Fran Somensi decidiu abraçar a causa durante a campanha eleitoral do ano passado. Ela diz ter recebido a visita de uma mãe que pedia ajuda para o filho usuário de crack.
— Fui ver esse rapaz na sinaleira. Ele não tinha dentes na boca, pesava menos de 50 quilos e tinha apenas 24 anos. A mãe não via ele há 11 meses. Após, ele ficou numa comunidade e saiu de lá pesando 80 quilos, era outra pessoa. Precisamos devolver essas pessoas para sociedade com um norte de vida. Não dá para deixar nove meses ali e soltar para ela voltar às drogas novamente — reforça a deputada.
SERVIÇO
:: O quê: reunião da Frente Parlamentar em Defesa das Comunidades Terapêuticas
:: Onde: salão nobre da prefeitura de Farroupilha
:: Quando: hoje, às 18h
:: Acesso: a participação é aberta para representantes das comunidades e interessados no tema
"As pessoas precisam aceitar a variedade de tratamentos"
Uma das comunidades mais antigas de Caxias do Sul aguarda com expectativa as promessas anunciadas pelo governo federal. O presidente do Centro Vita, Júlio César Tavares, acredita que a ampliação de vagas serve para mobilizar um setor estagnado. O ministro da Cidadania Osmar Terra prometeu chegar a 20 mil vagas abertas na comunidades até 2020 — hoje são 11 mil vagas pagas com recursos federais em todo o país.
Tavares e representantes de outras entidades dizem que os recursos são importantes, mas não cobrem os custos do atendimento. Numa conta simples, o governo federal repassa R$ 39 por dia para cada paciente. No caso das vagas contratadas via Estado, o valor baixa para R$ 33/dia. Com esse valor, a comunidade precisa arcar com cinco refeições diárias, água, luz, manutenção da estrutura, pagamento de profissionais e transporte para pacientes para atendimentos médico e psiquiátrico, entre outros.
É aí que entram as doações e outras medidas para arrecadar fundos.
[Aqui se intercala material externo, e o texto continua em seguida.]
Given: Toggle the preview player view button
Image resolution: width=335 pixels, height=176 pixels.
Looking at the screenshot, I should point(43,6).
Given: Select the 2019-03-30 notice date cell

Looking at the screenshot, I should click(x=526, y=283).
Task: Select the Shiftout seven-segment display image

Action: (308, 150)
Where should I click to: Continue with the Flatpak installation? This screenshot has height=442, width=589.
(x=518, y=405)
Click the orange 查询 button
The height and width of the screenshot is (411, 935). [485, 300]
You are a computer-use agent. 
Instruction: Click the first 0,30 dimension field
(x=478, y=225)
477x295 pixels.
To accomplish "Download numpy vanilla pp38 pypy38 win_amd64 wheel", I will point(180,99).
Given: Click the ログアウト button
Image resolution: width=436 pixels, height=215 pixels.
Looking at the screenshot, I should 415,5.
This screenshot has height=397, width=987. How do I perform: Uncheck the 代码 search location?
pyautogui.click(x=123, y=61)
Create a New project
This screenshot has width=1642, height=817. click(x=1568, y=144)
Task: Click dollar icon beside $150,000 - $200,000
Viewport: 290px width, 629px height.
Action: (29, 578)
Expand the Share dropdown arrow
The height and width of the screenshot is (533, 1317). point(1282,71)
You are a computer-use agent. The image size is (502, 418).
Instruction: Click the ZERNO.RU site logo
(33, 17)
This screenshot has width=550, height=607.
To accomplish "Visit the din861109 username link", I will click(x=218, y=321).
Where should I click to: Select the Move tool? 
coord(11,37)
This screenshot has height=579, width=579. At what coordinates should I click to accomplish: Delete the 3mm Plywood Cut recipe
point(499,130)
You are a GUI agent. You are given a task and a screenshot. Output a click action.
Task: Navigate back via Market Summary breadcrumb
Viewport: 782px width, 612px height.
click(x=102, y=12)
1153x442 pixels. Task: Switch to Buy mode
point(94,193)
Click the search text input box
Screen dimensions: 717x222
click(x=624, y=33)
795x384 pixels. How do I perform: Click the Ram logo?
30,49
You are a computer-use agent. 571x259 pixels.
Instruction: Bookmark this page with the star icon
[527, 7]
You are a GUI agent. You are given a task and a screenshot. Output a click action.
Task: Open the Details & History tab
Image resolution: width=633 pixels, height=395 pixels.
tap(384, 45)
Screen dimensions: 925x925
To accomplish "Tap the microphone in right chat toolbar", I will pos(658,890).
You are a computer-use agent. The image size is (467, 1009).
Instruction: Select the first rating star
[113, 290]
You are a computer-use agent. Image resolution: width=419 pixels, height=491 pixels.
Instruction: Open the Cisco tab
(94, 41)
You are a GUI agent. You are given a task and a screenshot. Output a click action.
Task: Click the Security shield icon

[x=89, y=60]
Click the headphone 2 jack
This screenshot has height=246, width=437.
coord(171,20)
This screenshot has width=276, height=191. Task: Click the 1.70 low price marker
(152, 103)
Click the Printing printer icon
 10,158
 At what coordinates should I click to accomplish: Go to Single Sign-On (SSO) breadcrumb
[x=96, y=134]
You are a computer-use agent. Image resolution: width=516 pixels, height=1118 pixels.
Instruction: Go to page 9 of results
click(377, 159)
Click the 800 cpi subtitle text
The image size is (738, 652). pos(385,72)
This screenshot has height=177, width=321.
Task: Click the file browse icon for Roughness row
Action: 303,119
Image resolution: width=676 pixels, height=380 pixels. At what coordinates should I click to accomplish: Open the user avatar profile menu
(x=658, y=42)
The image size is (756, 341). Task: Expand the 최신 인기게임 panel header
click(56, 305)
Em resumo, sempre falta dinheiro para cobrir as despesas. O Centro Vita mantém uma boa estrutura em duas fazendas em áreas rurais, mas precisa de apoio para construir uma quadra esportiva como opção complementar do tratamento dispensado ao público masculino obra estimada em R$ 100 mil.
— A quadra é uma forma de agregar o acolhido. Ele sabe que terá local para praticar esportes. Se recebo recurso a mais, consigo contratar uma psicóloga e um assistente social a mais — conta Tavares.
Tavares prega a abstinência total do usuário de drogas, mas faz uma reflexão:
— Todo método tem a sua eficiência. Não dá para desprezar o trabalho do Caps (Centro de Atenção Psicossocial). A comunidade terapêutica não trata a mente, o acolhido precisa de medicação e de psiquiatra. Tem dependente químico que não é para nós, as pessoas precisam aceitar a variedade de tratamentos — pondera.
ENTENDA
:: O apoio do governo federal às comunidades terapêuticas vem sendo gestado pelo ministro Osmar Terra desde o tempo em que ele era deputado federal. No entendimento dele, o trabalho desenvolvido por essas entidades são mais eficientes do que os métodos que vinham sendo empregados no Sistema Único de Saúde (SUS), que opera de forma mais técnica e baseado em teorias menos conservadoras.
:: A comunidade terapêutica geralmente é ligada a uma instituição religiosa ou prega conceitos religiosos no tratamento. É um serviço que não pode ter fins lucrativos e a adesão do paciente precisa ser voluntária.
:: O tratamento varia de nove meses a um ano de permanência em uma propriedade afastada da zona urbana. No local, o usuário deve permanecer em abstinência e é estimulado a participar de oficinas de artesanato ou de atividades agrícolas, entre outros.
:: O tratamento é pago por meio de convênio do Estado e governo federal. No caso do Estado, o paciente precisa ser encaminhado via Caps. Em relação às vagas federais, o paciente precisa apresentar uma recomendação médica para ser aceito.
:: Na área da 5ª Coordenadoria Regional da Saúde, são 110 vagas disponibilizas pelo governo do Estado em oito comunidades que oferecem o serviço de acolhimento em nove fazendas. O governo federal disponibiliza 208 vagas em 10 fazendas mantidas por nove entidades.